‘Tuba Man’ Killer Flees Seattle Hospital, Found Naked In Dumpster
A Seattle convict with a prolific rap sheet was arrested in a dumpster Thursday afternoon after fleeing a hospital room in nothing but his birthday suit while attempting to evade police.
Billy Chambers, 29, was injured following a shootout and multiple vehicle crash in Seattle on Thursday afternoon, Fox13 reported. Chambers was taken to the hospital, where he provided police with a fake name and asked for a lawyer, The King County Prosecutor’s Office told the media. He then ran.
Authorities discovered that Chambers had a felony warrant out for his arrest for escaping community custody. Prosecutors also allege that Chambers had a firearm on his body, which he is unable to have because of previous felony convictions. Most notably, as a teen in 2008, Chambers was convicted of manslaughter in the group killing of Ed “Tuba Man” McMichael.
The “Tuba Man” was a popular Seattle fixture who often played the brass instrument throughout the city at various sporting events, festivals, and other cultural activities. Fox 13 reported that Chambers has been arrested at least eight times since the murder of McMichael. He has had at least five felonies during that stretch as well.
In 2010, Chambers served prison time after being convicted of using a fake firearm to rob a man in downtown Seattle. And in 2011, Chambers was sentenced to prison for attempted assault and hit and run after taking his vehicle and ramming it into a woman’s car after she reported him for allegedly stealing goods from her vehicle.

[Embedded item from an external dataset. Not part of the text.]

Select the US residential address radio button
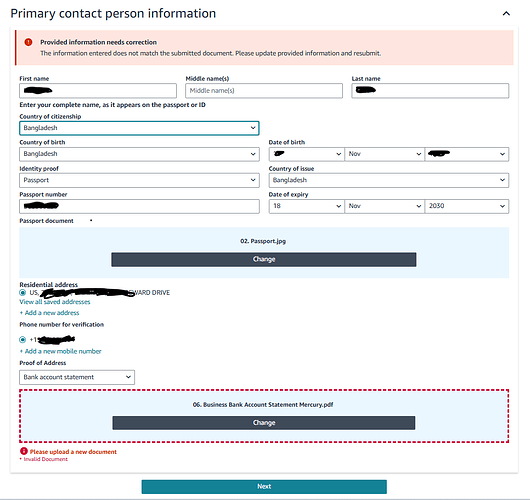 point(23,293)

In 2013 — just two weeks after being released from prison — Chambers was arrested and convicted of possessing an illegal rifle after authorities caught him and some other men stealing objects from a vehicle in the Burien neighborhood of Seattle.

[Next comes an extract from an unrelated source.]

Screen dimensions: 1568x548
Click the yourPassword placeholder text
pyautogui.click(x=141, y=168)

For those crimes, he was sentenced to six years in prison and three years supervised release, according to Komo News.
“This is your last best chance,” Judge Robert Lasnik said to him in 2013. “Please take advantage of it.”
The career criminal’s sister was confident that Chambers — who was only 20 at the time of his 2013 prison sentencing — was turning his life around.
“He’s saying things I’ve never heard him say,” she said, according to Komo News. “He’s growing into a man.”
Authorities have not said if charges will be pressed against Chambers for his latest run-in with the law.